GREAT change is approaching. NIST will standardise prohibition of requirement of composing passwords from various character styles, and requirement for periodic password changes. These are harmful and obsolete rules. Now they will be treated as a cybersecurity weakness https://pages.nist.gov/800-63-4/sp800-63b.html
NIST Special Publication 800-63B

NIST Special Publication 800-63B

@LukaszOlejnik I thought this was already the case, but maybe I'm only thinking of the password rotation requirement.

Unfortunately, despite NIST's stance, the misery will remain for many of us until the PCI (payment card industry) standards also change.

@mdwyer There's a bunch of changes in there. Not requiring password rotations was added, fairly recently.
And I was pushing for that for a long time
But I think that "should not" require password rotation goes to far.
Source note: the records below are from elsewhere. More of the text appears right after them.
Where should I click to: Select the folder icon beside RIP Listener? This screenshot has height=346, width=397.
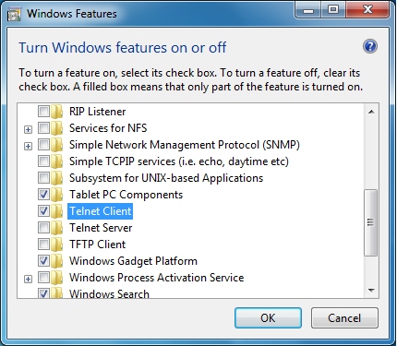click(57, 112)
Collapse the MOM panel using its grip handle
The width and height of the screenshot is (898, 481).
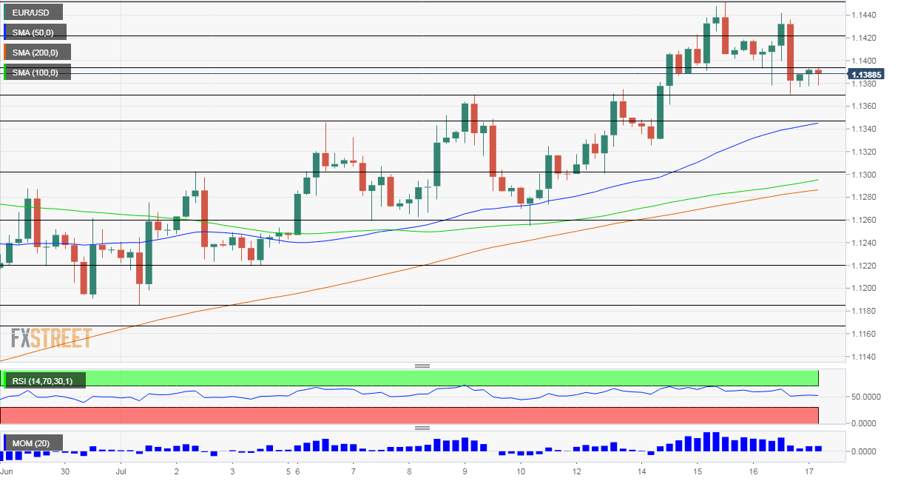tap(424, 427)
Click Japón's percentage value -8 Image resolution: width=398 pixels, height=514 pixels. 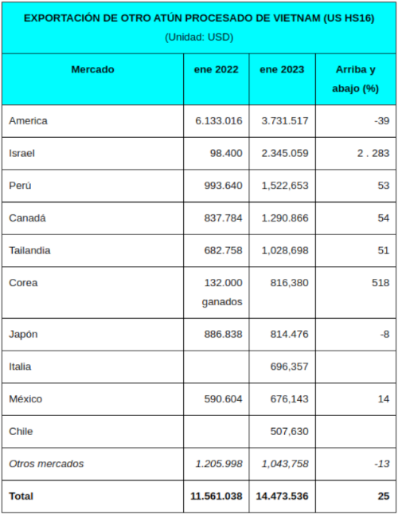point(384,335)
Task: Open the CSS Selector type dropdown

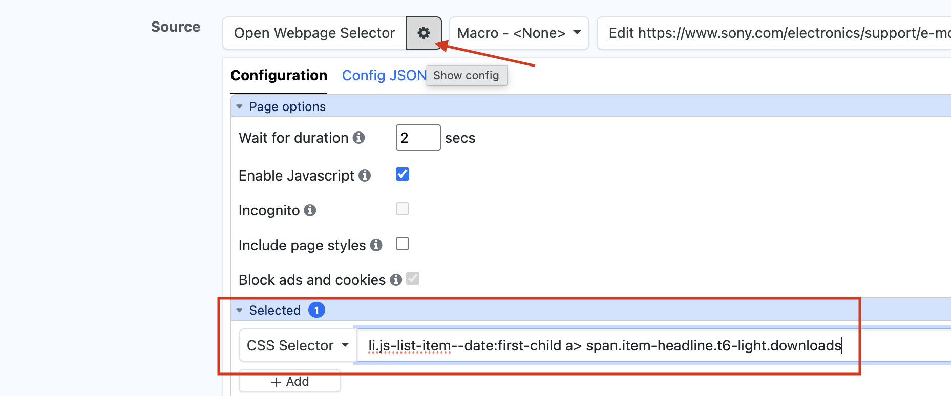Action: (297, 346)
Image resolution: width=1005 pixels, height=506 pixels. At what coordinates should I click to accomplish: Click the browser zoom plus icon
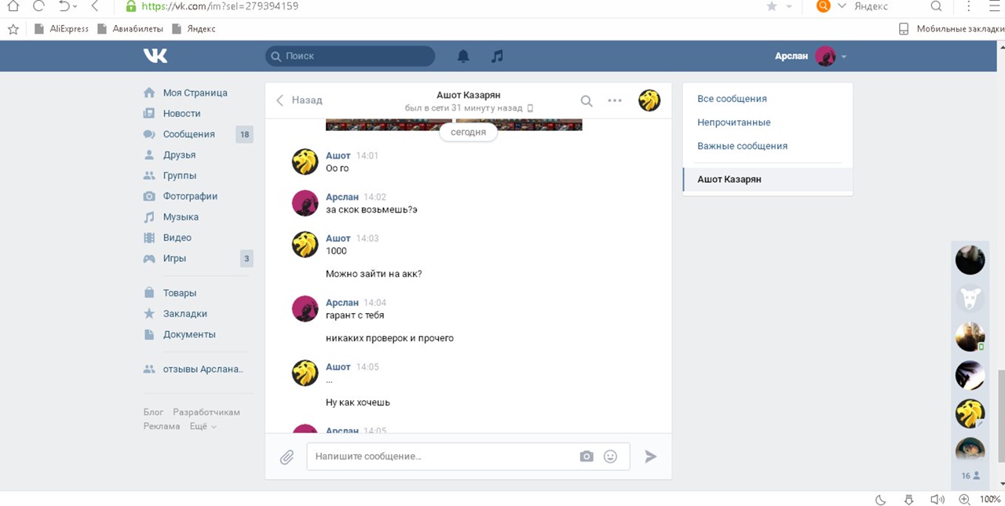click(964, 499)
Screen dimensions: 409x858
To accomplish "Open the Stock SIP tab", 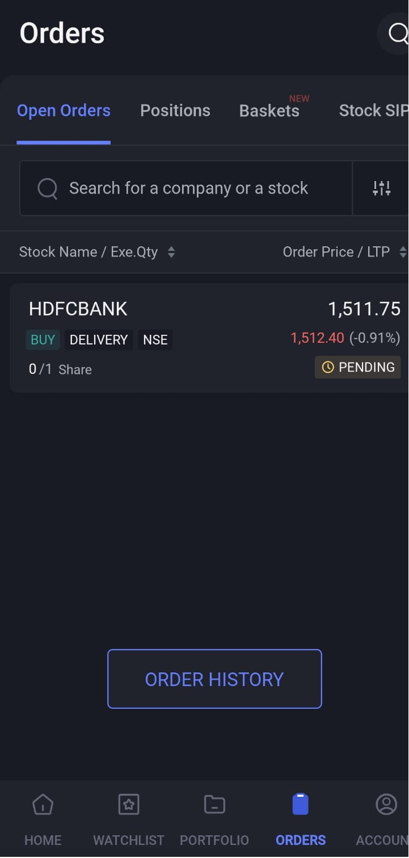I will tap(373, 111).
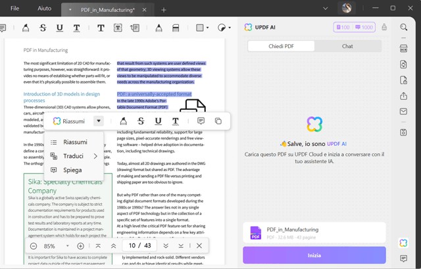
Task: Open the Aiuto menu
Action: coord(44,9)
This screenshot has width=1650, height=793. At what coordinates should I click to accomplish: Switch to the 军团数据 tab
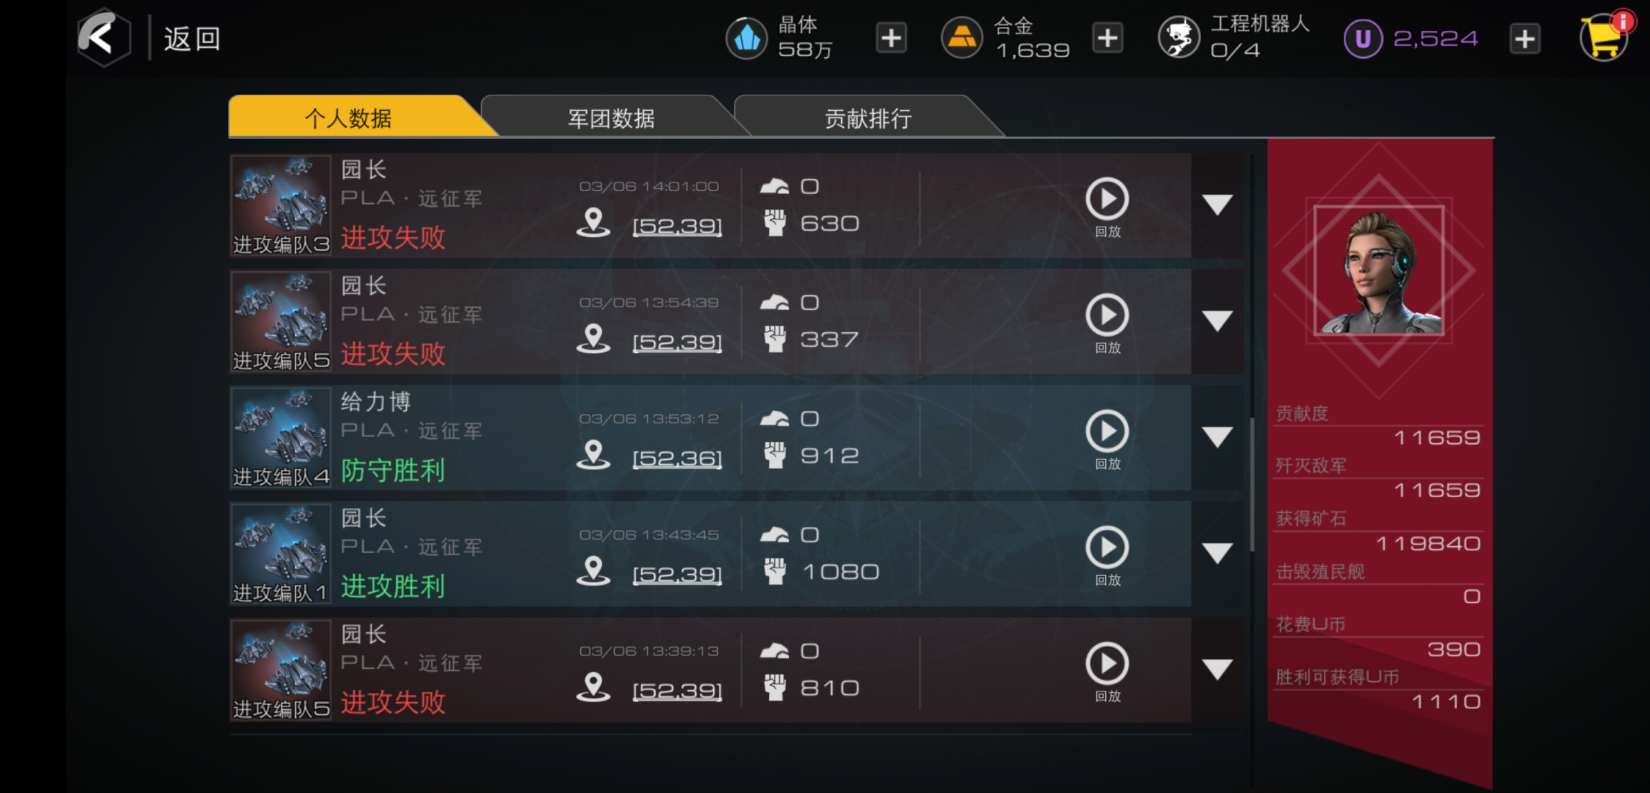click(611, 117)
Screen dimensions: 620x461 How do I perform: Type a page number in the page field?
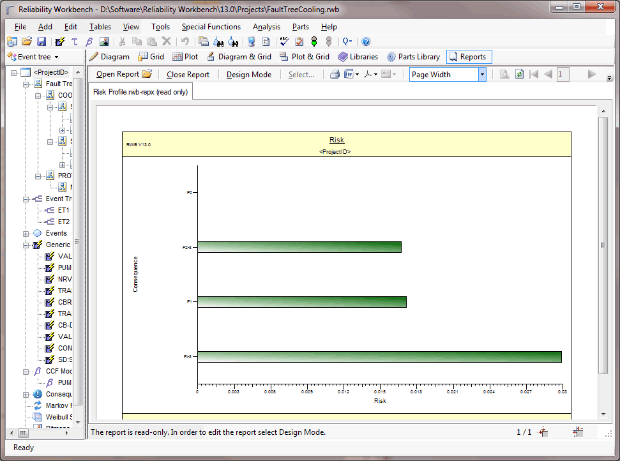(563, 74)
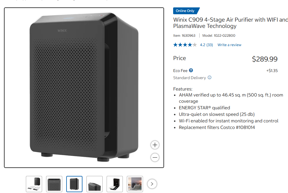This screenshot has height=193, width=288.
Task: Show Standard Delivery info icon details
Action: coord(210,77)

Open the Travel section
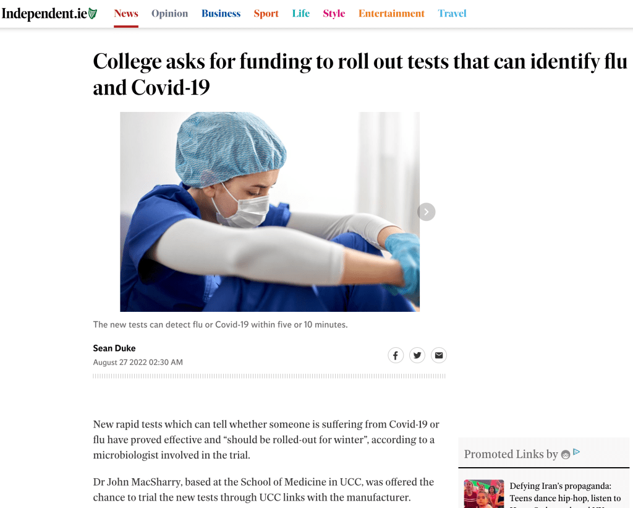452,14
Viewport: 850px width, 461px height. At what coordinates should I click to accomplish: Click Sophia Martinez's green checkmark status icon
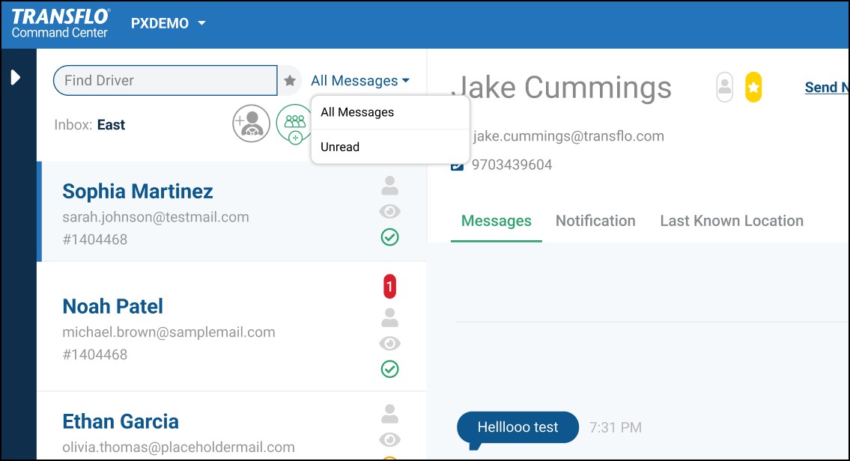pyautogui.click(x=389, y=237)
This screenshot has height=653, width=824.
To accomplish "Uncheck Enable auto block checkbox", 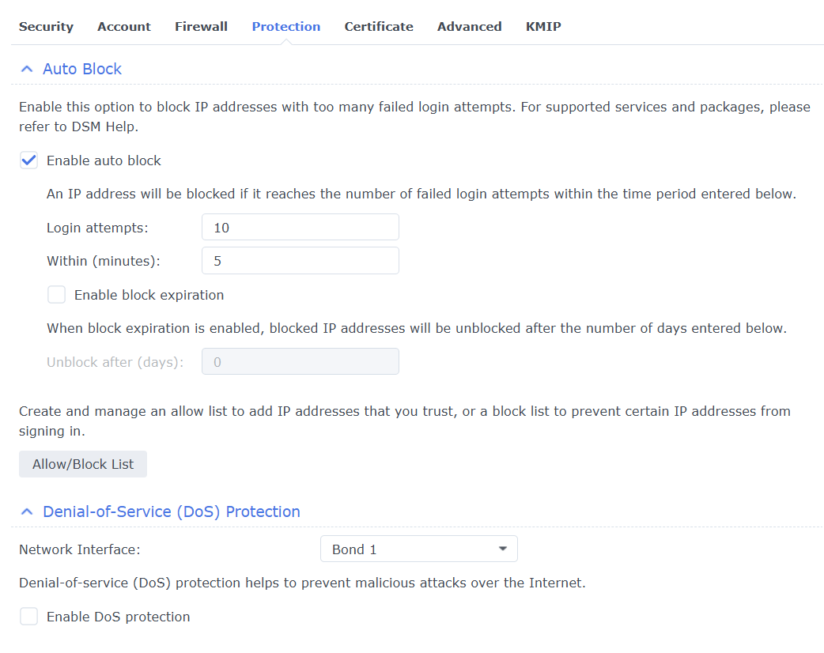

For some cases, once a year is, IMHO, more than justified.
@LukaszOlejnik

@BenAveling @mdwyer @LukaszOlejnik NIST SP 800-63B (updated 2017-06) section 5.1.1.2:

“Verifiers SHOULD NOT impose other composition rules (e.g., requiring mixtures of different character types or prohibiting consecutively repeated characters) for memorized secrets. Verifiers SHOULD NOT require memorized secrets to be changed arbitrarily (e.g., periodically). However, verifiers SHALL force a change if there is evidence of compromise of the authenticator.”

Edit: I see now this thread is about the latest version of SP 800-63B! The one I quoted above is 800-63-3, which has been replaced by 800-63-4. Seems they turned a bunch of SHOULD NOTs into SHALL NOTs.

@mdwyer @LukaszOlejnik PCI got rid of that as well with the last version.